● Given instruction 1: In the listing, change "panel" to "pane" in the lines starting at the one with "Task: Click the envelope icon in Email field" and ending after the one with "(x=466, y=863)". Give back only those lines, with nothing else altered.

● Selected passage:

Once upon a time, towards the end of the last millennium, I used to earn my living as an astrologer. I’d have been happy to keep it as a hobby, but under duress from what was then known as the DSS, I’d undergone training so I could apply for a business grant.
Among the course participants was an ageing photographer I’ll call Norm, who followed me one day in the lunchbreak to inform me that, at around 3 one morning, God had guided him to talk to me. ‘Ask yourself,’ Norm said, as we stood near the teeming entrance to Central Station, ‘whether you’re doing God’s work or the Devil’s’, and this pedlar of unchristian images of red sports cars draped with bikini-clad women quoted the Bible verses from Deuteronomy about soothsayers being an abomination unto the LORD (the actual words in the King James Version, Deut. 18:10, are ‘an observer of times’ – although to ‘observe’ in the biblical sense means not just to watch but to obey). I replied to Norm that maybe God’s intention in pointing him my way was that he might confront his limiting judgements and open his mind. (And did I mention that the ‘New Enterprise Incentive Scheme’ was highly competitive, with only a limited number of grants on offer?) I received government funding not because the panel were astrological converts but because the figures in my business plan added up: I predicted the steady expansion I knew they required. (If I’d done likewise for all my astrology clients, instead of just telling it like I saw it, might I have come closer to achieving my imaginative cash flow forecasts?)

● Task inputs:
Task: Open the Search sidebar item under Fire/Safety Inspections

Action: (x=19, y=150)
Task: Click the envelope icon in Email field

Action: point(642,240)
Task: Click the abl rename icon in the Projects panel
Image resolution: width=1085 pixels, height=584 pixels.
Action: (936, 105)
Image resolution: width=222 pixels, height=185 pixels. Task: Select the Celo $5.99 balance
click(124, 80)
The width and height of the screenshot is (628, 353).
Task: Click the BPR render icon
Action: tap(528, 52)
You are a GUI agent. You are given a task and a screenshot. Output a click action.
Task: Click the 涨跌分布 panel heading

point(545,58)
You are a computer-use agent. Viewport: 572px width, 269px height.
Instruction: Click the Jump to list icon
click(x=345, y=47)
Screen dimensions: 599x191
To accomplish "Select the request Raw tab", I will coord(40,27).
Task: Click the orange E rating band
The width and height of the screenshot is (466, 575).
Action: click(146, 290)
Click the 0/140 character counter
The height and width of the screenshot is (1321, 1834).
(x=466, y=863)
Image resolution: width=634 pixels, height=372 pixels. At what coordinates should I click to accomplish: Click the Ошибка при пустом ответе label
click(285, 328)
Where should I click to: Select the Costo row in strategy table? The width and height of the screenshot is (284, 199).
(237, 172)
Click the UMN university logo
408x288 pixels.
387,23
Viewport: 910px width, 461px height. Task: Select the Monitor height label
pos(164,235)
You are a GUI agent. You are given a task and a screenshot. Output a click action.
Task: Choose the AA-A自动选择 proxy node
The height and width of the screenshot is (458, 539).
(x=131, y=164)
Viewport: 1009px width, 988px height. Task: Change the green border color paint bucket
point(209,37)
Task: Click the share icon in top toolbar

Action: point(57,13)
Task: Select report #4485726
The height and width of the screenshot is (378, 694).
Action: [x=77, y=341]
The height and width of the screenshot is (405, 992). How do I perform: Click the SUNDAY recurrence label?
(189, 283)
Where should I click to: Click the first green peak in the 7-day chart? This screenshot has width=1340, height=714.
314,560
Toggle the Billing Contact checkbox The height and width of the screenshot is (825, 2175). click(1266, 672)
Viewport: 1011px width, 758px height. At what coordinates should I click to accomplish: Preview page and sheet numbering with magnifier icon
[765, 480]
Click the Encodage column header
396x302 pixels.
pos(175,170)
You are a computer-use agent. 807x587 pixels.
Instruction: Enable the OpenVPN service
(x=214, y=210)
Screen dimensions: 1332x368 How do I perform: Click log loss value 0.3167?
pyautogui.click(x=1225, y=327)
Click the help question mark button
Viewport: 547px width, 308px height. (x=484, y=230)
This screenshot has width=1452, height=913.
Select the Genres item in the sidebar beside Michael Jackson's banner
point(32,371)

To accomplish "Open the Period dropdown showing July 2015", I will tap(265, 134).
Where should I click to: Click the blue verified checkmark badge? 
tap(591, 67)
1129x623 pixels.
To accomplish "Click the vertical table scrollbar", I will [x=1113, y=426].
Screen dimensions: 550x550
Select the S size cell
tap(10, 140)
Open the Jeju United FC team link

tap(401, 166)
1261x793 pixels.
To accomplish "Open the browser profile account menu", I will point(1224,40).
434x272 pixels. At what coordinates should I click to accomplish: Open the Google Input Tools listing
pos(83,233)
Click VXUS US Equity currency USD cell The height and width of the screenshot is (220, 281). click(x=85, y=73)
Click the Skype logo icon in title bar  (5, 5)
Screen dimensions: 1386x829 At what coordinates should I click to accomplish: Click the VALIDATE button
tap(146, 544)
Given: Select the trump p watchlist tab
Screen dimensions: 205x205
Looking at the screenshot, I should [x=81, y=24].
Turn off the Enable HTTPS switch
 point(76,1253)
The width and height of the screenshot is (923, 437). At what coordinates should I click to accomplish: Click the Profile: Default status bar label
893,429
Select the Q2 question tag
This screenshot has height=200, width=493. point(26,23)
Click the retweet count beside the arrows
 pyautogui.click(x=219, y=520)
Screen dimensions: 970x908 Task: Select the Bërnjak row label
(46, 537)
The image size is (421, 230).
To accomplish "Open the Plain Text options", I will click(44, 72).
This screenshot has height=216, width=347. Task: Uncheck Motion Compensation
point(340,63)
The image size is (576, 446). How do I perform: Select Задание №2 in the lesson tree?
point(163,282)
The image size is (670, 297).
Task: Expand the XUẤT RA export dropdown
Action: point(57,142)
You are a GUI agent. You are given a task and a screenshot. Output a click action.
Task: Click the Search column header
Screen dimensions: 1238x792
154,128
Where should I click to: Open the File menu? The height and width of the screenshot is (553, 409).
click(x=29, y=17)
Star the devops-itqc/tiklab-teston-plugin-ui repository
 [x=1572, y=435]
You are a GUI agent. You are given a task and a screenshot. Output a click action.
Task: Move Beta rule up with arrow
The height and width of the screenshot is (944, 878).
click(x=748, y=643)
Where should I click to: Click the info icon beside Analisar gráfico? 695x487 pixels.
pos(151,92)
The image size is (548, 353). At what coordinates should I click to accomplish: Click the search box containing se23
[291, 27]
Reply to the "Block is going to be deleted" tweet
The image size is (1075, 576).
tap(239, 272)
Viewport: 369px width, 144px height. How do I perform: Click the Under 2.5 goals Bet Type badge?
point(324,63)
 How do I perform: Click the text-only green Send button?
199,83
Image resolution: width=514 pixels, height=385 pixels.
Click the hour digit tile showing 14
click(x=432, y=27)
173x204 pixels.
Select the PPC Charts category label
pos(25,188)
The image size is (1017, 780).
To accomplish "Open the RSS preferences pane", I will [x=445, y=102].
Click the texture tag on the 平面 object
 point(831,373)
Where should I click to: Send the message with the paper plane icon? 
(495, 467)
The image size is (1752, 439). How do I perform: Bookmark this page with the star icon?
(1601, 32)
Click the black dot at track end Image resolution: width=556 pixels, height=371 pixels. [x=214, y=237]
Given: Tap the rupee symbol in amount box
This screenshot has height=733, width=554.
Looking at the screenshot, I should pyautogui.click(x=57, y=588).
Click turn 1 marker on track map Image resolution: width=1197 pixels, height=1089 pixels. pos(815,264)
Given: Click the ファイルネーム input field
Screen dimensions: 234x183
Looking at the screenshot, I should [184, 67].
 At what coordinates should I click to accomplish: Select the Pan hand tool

● Given instruction 2: Pick up the account of earning a living as an astrologer right after its last sentence and keep writing.

● Written answer 1:
Task: Click the envelope icon in Email field

Action: point(642,240)
Task: Click the abl rename icon in the Projects pane
Image resolution: width=1085 pixels, height=584 pixels.
Action: (936, 105)
Image resolution: width=222 pixels, height=185 pixels. Task: Select the Celo $5.99 balance
click(124, 80)
The width and height of the screenshot is (628, 353).
Task: Click the BPR render icon
Action: tap(528, 52)
You are a GUI agent. You are given a task and a screenshot. Output a click action.
Task: Click the 涨跌分布 pane heading

point(545,58)
You are a computer-use agent. Viewport: 572px width, 269px height.
Instruction: Click the Jump to list icon
click(x=345, y=47)
Screen dimensions: 599x191
To accomplish "Select the request Raw tab", I will coord(40,27).
Task: Click the orange E rating band
The width and height of the screenshot is (466, 575).
Action: click(146, 290)
Click the 0/140 character counter
The height and width of the screenshot is (1321, 1834).
(x=466, y=863)

● Written answer 2:
In my first year at high school, when I was 12, we were all summoned in turn to consult a vocational guidance counsellor – a prospect about as enticing as a trip to the dentist. A greying man in a suit deduced that because I’d shone at Maths and Art, I must be suited to a career in architecture. From then on, as if to deflect further misunderstandings, I spent Maths periods doodling desolate landscapes in my margins. Due no doubt to uninspired teaching, Maths seemed akin to Commerce: tedious. When I plunged into self-propelled astrological studies 10 years later, I discovered a discipline that combines maths (endless calculations) with the art of interpretation: a 4-D conceptual architecture grounded in a chart derived from a unique time–place combination, a dynamic blueprint for psychological unfoldment; a far cry from static plans for, or scale models of, projected external-world erections.
According to the latest edition of the Macquarie Dictionary, astrology is 1. a study which assumes, and professes to interpret, the influence of the heavenly bodies on human affairs. 2. Obsolete astronomy. Definition #1 more or less sums up pop astrology (the kind typically found in a column near the back of periodicals, much as the weather report follows TV news programs), yet doesn’t do justice to the complex subject I used to teach, which assumes the interconnectedness of all life on Earth, and of everything in the universe; assumes that earthly events don’t have to be caused by heavenly ones to mirror them. Ergo, events that astronomers record and interpret can mirror approaching trends to experienced observers.
Internet enthusiasts have been known to over-hype the Web as a medium that grants high-speed connection to limitless information. Yet what is the Web if not a crude externalisation of, for instance, untapped potentials of the conditioned human brain?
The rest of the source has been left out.